# Train And Test - Regression XPU

## Linear Regression

- Imports
  - standard libs
  - 3rd party libs
  - alpabetical or logical grouping
- Set random seed
- Config and Hyperparams
- Dataset and Dataloader
- Model definition/class
- Helper functions (training, eval, visualization)
- Then main code

Note: You can flip torch.amp on and off to test on XPU.

In [None]:
from pathlib import Path

import matplotlib.pyplot as plt
import torch
from torch import nn
from torch.amp import GradScaler, autocast


# Set for reproducibility or turn on RANDOMIZE_SEED to randomize it
RANDOM_SEED = 42
RANDOMIZE_SEED = False

if RANDOMIZE_SEED:
    RANDOM_SEED = random.randint(0, 1000000000)
    print(f"Using seed: {RANDOM_SEED}")

device = "xpu" if torch.xpu.is_available() else "cpu"
print(f"Using device: {device}")

# Initialize Hyperparameters
# Use step to increase or decrease the dataset size, lower number = more data, higher number = less data
start, end, step, weight, bias = 0, 1, 0.0002, 0.7, 0.3
learning_rate = 0.001
epochs = 1500

# Set to True to use mixed precision training (automatic mixed precision)
use_amp = True

class LinearRegressionModel(nn.Module):
    def __init__(self):
        super().__init__()
        self.linear_layer = nn.Linear(in_features=1, 
                                      out_features=1)
    
    def forward(self, x: torch.Tensor) -> torch.Tensor:
        return self.linear_layer(x)

# Generate dataset and return the training and test data
def generate_dataset(start=0, end=1, step=0.0002, weight=0.7, bias=0.3):
    """
    Generate a dataset for a sample linear regression problem.

    Args:
        start (float): The start of the X values.
        end (float): The end of the X values.
        step (float): The step between X values.
        weight (float): The weight of the linear equation.
        bias (float): The bias of the linear equation.

    Returns:
        tuple: X_train, y_train, X_test, y_test
    """
    
    X = torch.arange(start, end, step).unsqueeze(dim=1)
    y = weight * X + bias 
    X[:10], y[:10]
    
    train_split = int(0.8 * len(X))
    X_train, y_train = X[:train_split], y[:train_split]
    X_test, y_test = X[train_split:], y[train_split:]

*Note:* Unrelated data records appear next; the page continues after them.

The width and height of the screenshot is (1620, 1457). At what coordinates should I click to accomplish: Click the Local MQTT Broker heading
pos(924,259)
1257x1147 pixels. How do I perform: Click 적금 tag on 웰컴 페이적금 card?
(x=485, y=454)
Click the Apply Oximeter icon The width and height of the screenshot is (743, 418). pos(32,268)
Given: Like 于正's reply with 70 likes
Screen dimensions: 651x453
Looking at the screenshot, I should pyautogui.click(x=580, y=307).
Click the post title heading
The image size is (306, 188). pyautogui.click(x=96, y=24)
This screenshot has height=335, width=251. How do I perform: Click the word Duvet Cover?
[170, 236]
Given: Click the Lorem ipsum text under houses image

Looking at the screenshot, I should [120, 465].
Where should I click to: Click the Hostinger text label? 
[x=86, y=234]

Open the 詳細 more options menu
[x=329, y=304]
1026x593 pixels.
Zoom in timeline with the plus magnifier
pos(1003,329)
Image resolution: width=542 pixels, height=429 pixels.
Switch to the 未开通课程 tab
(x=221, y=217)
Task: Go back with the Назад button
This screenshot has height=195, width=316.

    return X_train, y_train, X_test, y_test

# Plotting function to visualize the data
def plot_predictions(train_data, train_labels, test_data, test_labels, predictions=None):
  """
  Plots training data, test data and compares predictions.
  """
  plt.figure(figsize=(10, 7))

  plt.scatter(train_data, train_labels, c="b", s=4, label="Training data")
  
  plt.scatter(test_data, test_labels, c="g", s=4, label="Testing data")

  if predictions is not None:
    plt.scatter(test_data, predictions, c="r", s=4, label="Predictions")

  plt.legend(prop={"size": 14});

def set_seed(seed=42):
    """
    Set seed for reproducibility.
    """
    torch.manual_seed(seed)
    torch.xpu.manual_seed(seed)

def move_to_device(x, y, X_test, y_test):
    """
    Moves data to the target device.
    """
    x = x.to(device)
    y = y.to(device)
    X_test = X_test.to(device)
    y_test = y_test.to(device)
    print(f"X_train device: {x.device}, y_train device: {y.device}")
    print(f"X_test device: {X_test.device}, y_test device: {y_test.device}")
    return x, y, X_test, y_test


X_train, y_train, X_test, y_test = generate_dataset(start, end, step, weight, bias)

plot_predictions(X_train.cpu(), y_train.cpu(), X_test.cpu(), y_test.cpu())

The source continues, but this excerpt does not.